The average velocity of the object is defined as the rate of the change of the displacement, that is ⃗v= Δ⃗r/Δt. Remark ⃗v and Δ⃗r are parallel and have the same direction (because they are two directly proportional vectors).

The instantaneous velocity or velocity for short is the limit of the average velocity when the measured period of time between two displacement is short. That is, if we assume t₁ fixed, and t₂ approaches t₁, Δt tends to zero. Thus, the average velocity becomes its derivative:

⃗v = lim (Δ⃗r/Δt) = d⃗r/dt
        Δt → 0

The speed is the magnitude of the velocity.
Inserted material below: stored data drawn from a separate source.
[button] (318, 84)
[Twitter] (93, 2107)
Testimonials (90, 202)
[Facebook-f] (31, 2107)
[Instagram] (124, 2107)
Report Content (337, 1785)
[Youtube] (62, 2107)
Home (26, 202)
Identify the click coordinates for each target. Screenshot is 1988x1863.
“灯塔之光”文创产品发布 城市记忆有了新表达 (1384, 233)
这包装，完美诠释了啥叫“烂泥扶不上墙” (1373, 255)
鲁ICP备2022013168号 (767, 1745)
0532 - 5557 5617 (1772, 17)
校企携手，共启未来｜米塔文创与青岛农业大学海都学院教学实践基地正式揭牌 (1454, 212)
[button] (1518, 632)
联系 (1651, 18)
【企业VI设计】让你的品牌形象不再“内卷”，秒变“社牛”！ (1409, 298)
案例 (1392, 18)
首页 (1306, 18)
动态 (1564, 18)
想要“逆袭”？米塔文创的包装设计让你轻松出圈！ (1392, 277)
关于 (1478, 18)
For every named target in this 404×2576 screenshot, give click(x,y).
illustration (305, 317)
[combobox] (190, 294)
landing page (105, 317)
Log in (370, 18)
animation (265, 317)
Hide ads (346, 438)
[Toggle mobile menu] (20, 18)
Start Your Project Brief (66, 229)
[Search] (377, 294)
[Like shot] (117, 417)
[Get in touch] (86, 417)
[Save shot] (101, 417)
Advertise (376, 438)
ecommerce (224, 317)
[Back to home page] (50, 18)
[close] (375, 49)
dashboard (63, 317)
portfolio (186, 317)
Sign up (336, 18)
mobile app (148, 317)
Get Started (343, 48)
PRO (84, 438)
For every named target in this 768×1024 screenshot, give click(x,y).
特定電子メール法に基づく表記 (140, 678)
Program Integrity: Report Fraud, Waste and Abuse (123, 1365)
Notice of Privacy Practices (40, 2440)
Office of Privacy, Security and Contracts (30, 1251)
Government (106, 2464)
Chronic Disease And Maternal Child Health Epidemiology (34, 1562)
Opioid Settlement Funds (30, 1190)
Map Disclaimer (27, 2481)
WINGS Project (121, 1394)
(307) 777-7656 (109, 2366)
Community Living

In SI units, it is measured in meter per second (m/s or m s^-1).

Examples of speeds:
Our walking speed is about 1 m/s,
The speed of light is about 3 x 10⁸ ms^-1.

We can write:
⃗r = x ⃗i+ y ⃗j = d⃗r/dt = (dx /dt)⃗i+ (dy/dt)⃗j

3. Acceleration:

An acceleration is defined as the rate of the change of the velocity. That is:
⃗a = lim (Δ⃗v/Δt) = d⃗v/dt
        Δt → 0
Remark also ⃗a and Δ⃗v are parallel and have the same direction (because of their proportionality).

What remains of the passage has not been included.